My primary IDE at the moment is zed. It has a nice feature set which I feel captures the upsides of both VSCode and Vim in a single IDE. It seems to also have a sane take on AI in the development workflow.
Zed uses CRDTs: https://zed.dev/blog/crdts. I have used it for remote pairing between people in the USA and in Australia and it worked exactly as advertised. It is an amazing feature. I have tried pair programming across those two continents with classical approaches of controlling the other person's screen remotely and it is simply too laggy to be practical.
Zed has clean AI integrations that allow you to easily supply context to the LLMs including whole files and individual lines. I like this because it is promise free. It's not a UX of what could work one day, but a practical UX of what works today, where you supply all the context manually in the conversation you are having. The power of Zed's UX is that it makes that manual interactions easy with keybindings.
Preview tabs vs permanent tabs
https://zed.dev/docs/configuring-zed#preview-tabs
As of 2025-08-29 there is no keymap for making a preview tab a permanent tab. You have to interact with the tab to make it permanent. You can adjust settings so that opening files from certain sources will open a "permanent tab" instead of the default "preview tab". I find this behavior sometimes annoying when I'm searching through multiple files and later realizing the file I wanted to edit was a few files back and is now gone. But it's utility in preventing tab explosion is valuable, so I'm a bit conflicted as to what I want.
Settings
I am committing my settings to github: https://github.com/aegatlin/dotzed
Vim settings go in keymap.json. I was confused about this at first and thought they were supposed to be in settings.json next to the vim_mode: true setting.
Useful commands
Go to definition in split window
In Vim mode: ctrl-w g d (https://zed.dev/docs/vim#pane-management)
For type definition it is ctrl-w g D
In normal mode: alt f12 (https://zed.dev/docs/key-bindings#editor)
For type definition it is alt ctrl f12
Toggle zoom
shift + escape no matter what panel/pane you are in this will “zoom” it, which means make it full screen. It works with terminals, split window editors, project directory, etc. It is listed with the other global key-bindings
Code completions
https://zed.dev/docs/completions
There are two kinds of completions in zed:
- "Code completions", which are from LSPs, and are typically static code analysis based suggestions (though they can have ai-model-backend completion suggestions as well, in theory).
- "Edit completions", which come from a model, which by default is Zed's Zeta model. These are going to be AI completions, and have the associated pros and cons of that method.

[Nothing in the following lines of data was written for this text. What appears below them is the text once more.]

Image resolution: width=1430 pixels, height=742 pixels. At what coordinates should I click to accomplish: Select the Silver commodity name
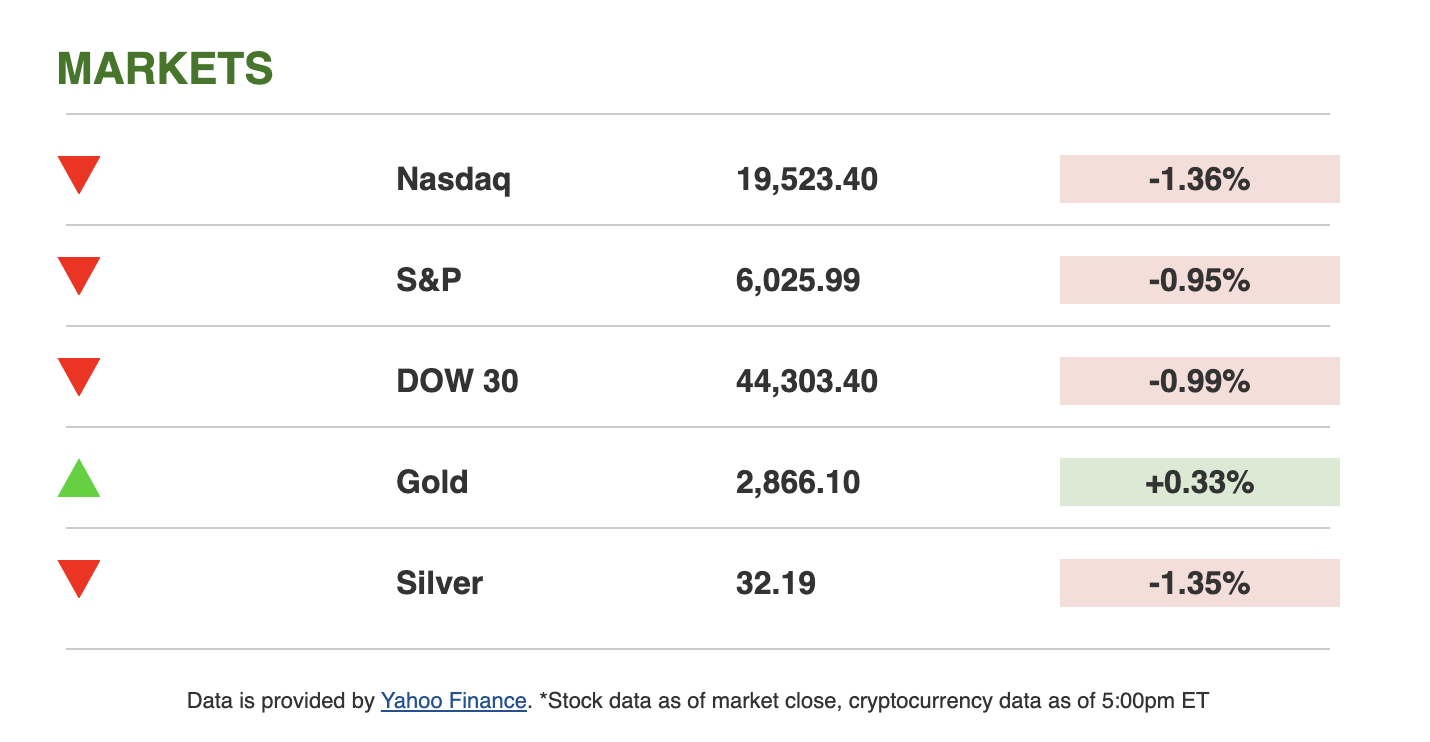click(440, 584)
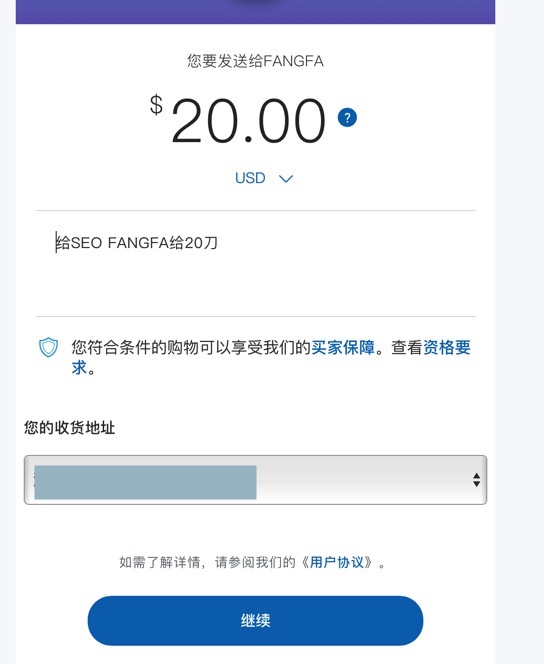Click the shield buyer protection icon

click(48, 347)
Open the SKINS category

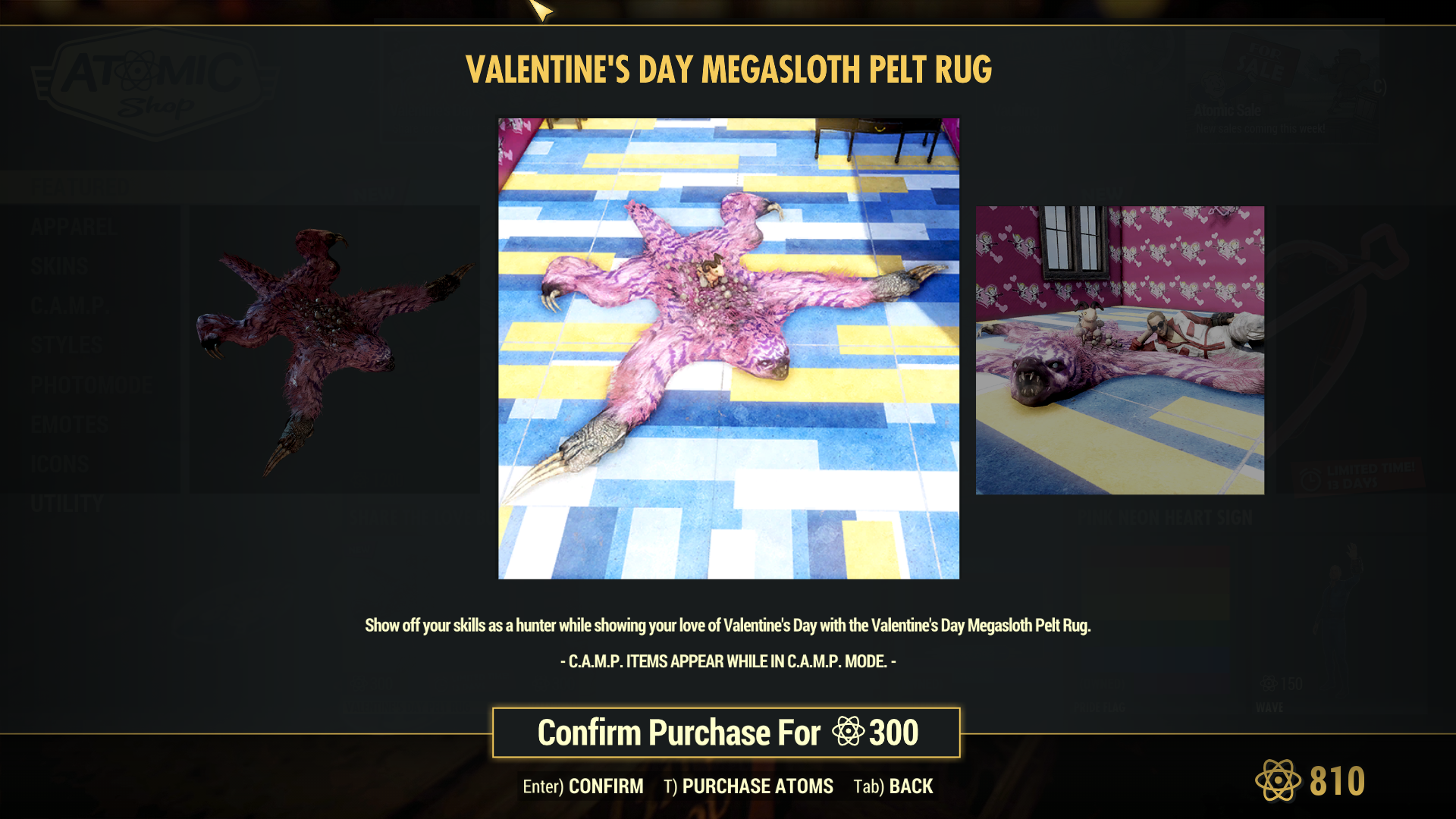click(x=59, y=266)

The lines between many of these things are beginning to blur. For example, Zed now also has an inline assistant that would leverage your configured agent. This experience feels a bit like "edit completions" and a bit like the agent panel experience. And therefore has a bit of both in feel.
Inline Assistant
As of 2025.11.16 Inline Assistant does not work with External Agents, which is what Zed calls tools like Anthropics Claude Code or OpenAIs Codex. Quoting from the getting started section on inline agents:
Unlike the Agent Panel, though, the only exception at the moment is external agents. They currently can't be used for generating changes with the Inline Assistant.
You have to configure a non-external Agent to use this feature. For example, by using Zed's hosted models subscription, or by providing your own API key for a model provider, e.g., going to the Anthropic console and creating a zed-api-key and providing it to your zed settings.
Tasks
There are a variety of zed-provided shell variables for tasks.
https://zed.dev/docs/tasks#variables
There are a lot of capabilities here. One that I’ve never seen before is a concept of a one-shot task. You can just type a shell command and hit opt+enter to run it. It will show up in your task list for rerunning for the duration of your session. It works with the zed shell variables as well. For example, if you are working in Nodejs with a Jest test suite and you are working on a particular file that you don’t want as a permanent task you can create a oneshot task of npm run test —- $ZED_FILE and it will create a task for just that file. (Shell variable expansion does not let you reuse $ZED_FILE reactively, it will create a task for just that test file).